3.4合理配置人力资源,保障等级护理服务质量合理配置人力资源是保障一级护理服务质量的关键,Aiken等[17]的研究结果显示,护患之间的比例与外科病人的死亡率以及护理人员的辞职情况高度相关。张玲娟等[18]对等级护理标准操作时间与实际操作时间的进行测量分析发现,目前临床护理人员编制不足,工作超负荷,为了完成各项护理工作,护理人员不得不加快操作速度。简化操作流程,这实际上对真正提高护理质量是无益的。这和Feldstein[19]研究护理操作时间并不是越短越好,每一项护理操作应规定一定的标准时间范围,若片面追求效率,降低成本,势必造成护理质量的滑坡。因此,应根据不同病区、不同病种、不同护理等级合理配置人员,才能真正保障等级护理的服务质量。
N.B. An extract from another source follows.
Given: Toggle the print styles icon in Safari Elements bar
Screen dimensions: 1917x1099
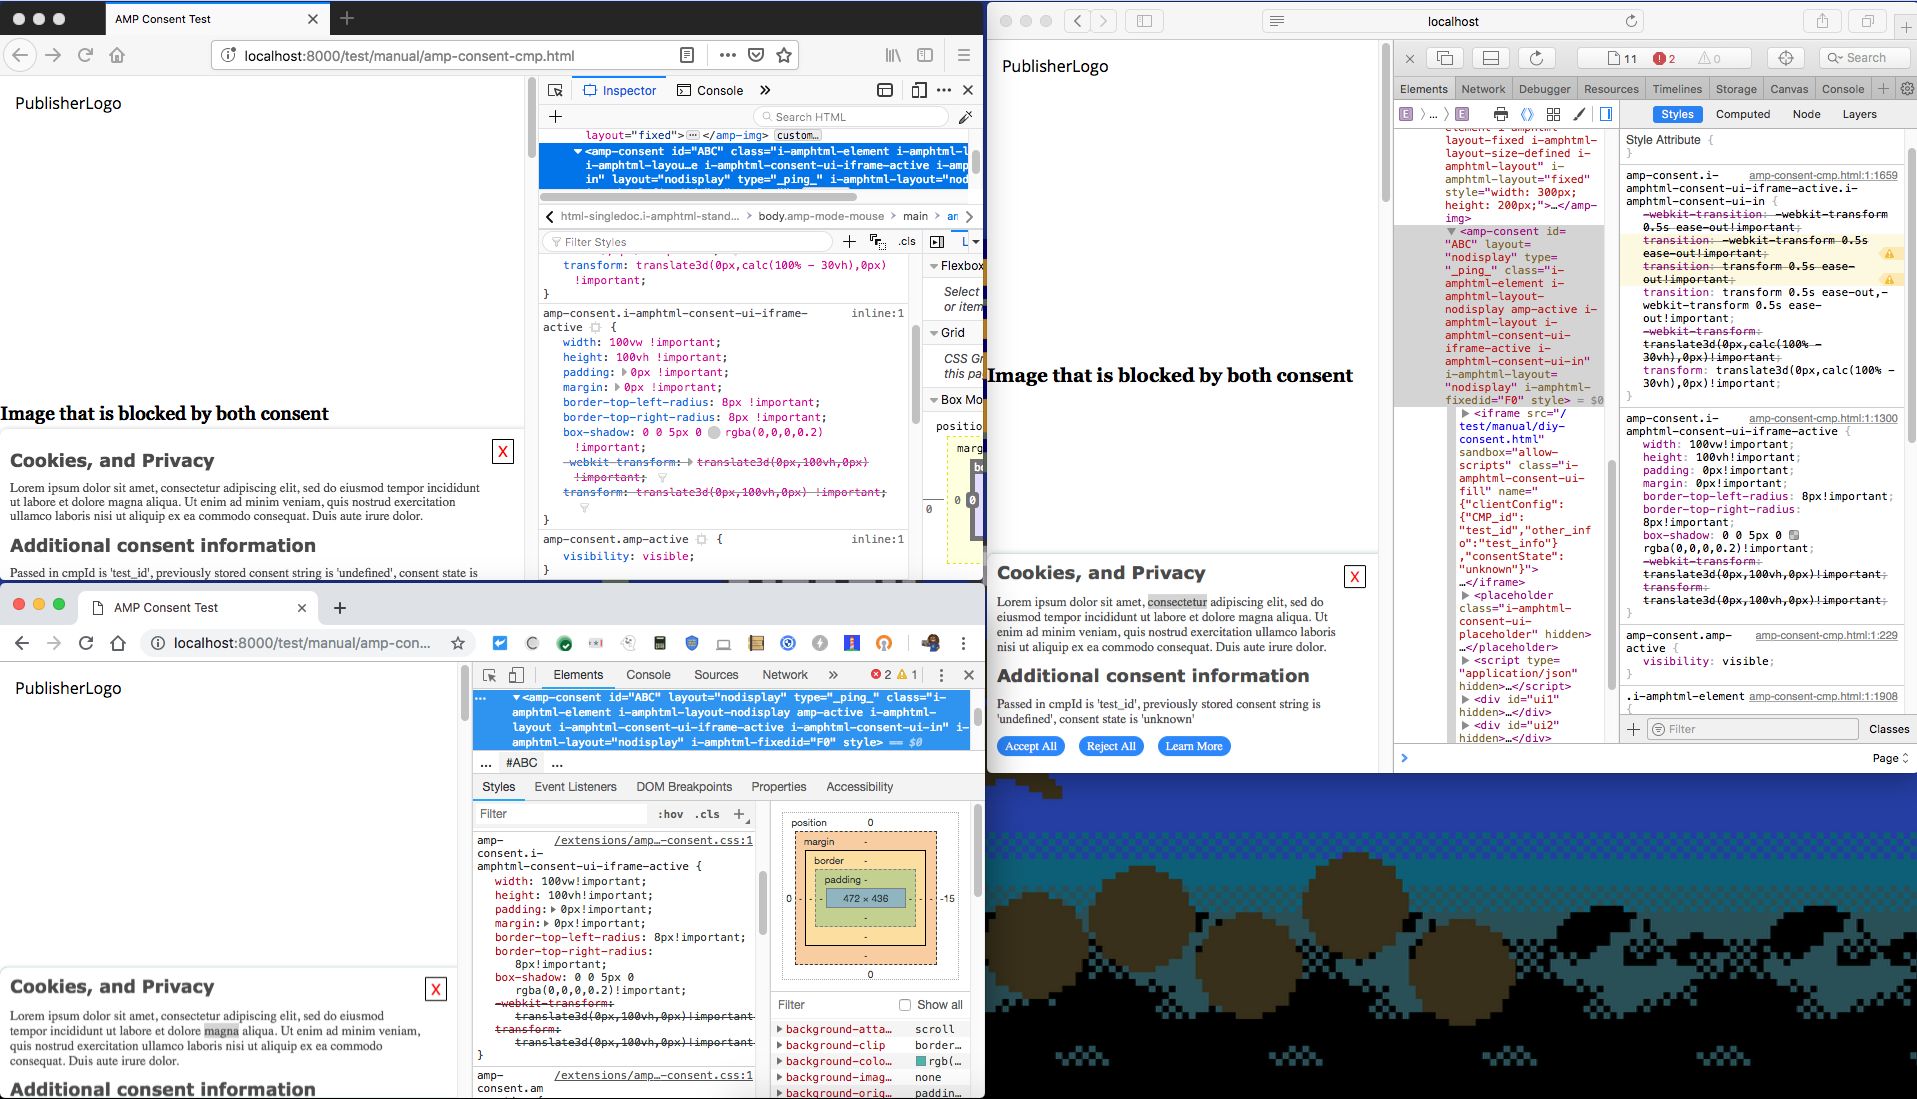Looking at the screenshot, I should point(1501,113).
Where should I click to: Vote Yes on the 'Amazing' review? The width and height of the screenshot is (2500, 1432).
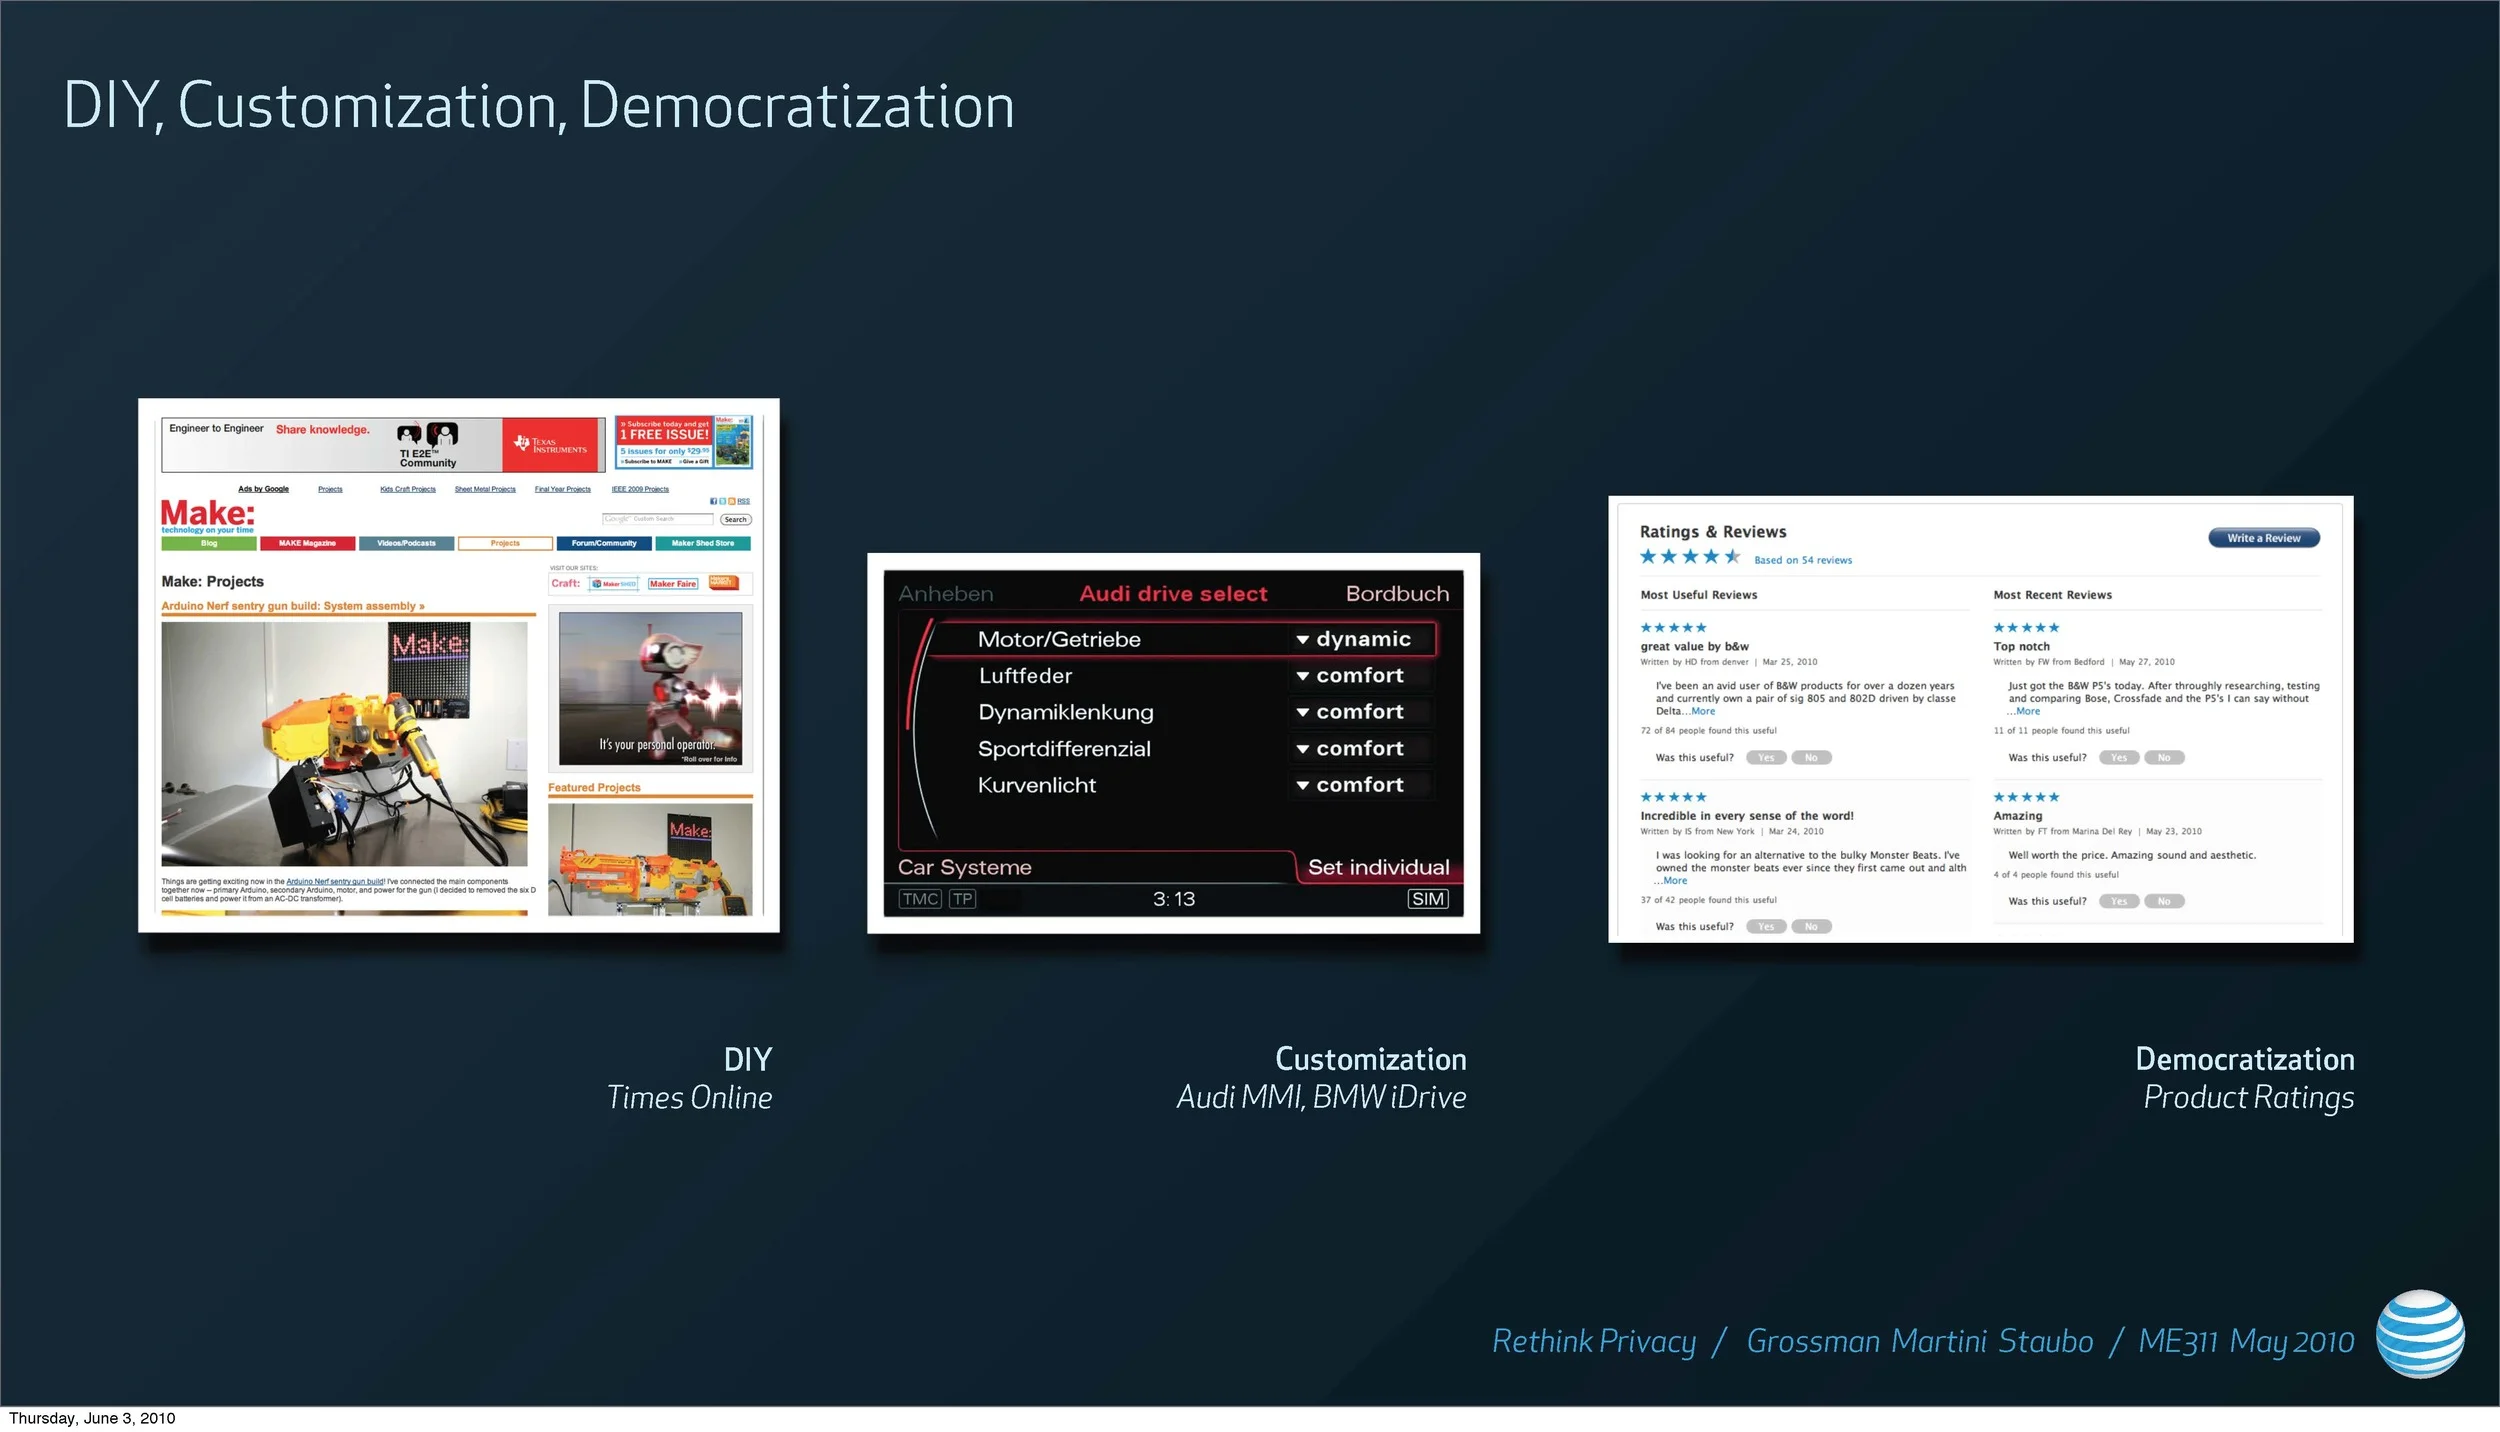[2119, 902]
综上所述,目前我国的分级护理实施与先进国家相比存在一定的差距,并且在临床的实践中出现了诸多不足之处,能否通过护士长带领护士与主管医生沟通交流,改革及完善护理等级的划分,如将分级护理的病人分类划分更详细,相应的护理措施更具体化,使护理质量得到真正提高,让病人更满意,并更合理的利用人力资源,值得护理管理者探讨和研究。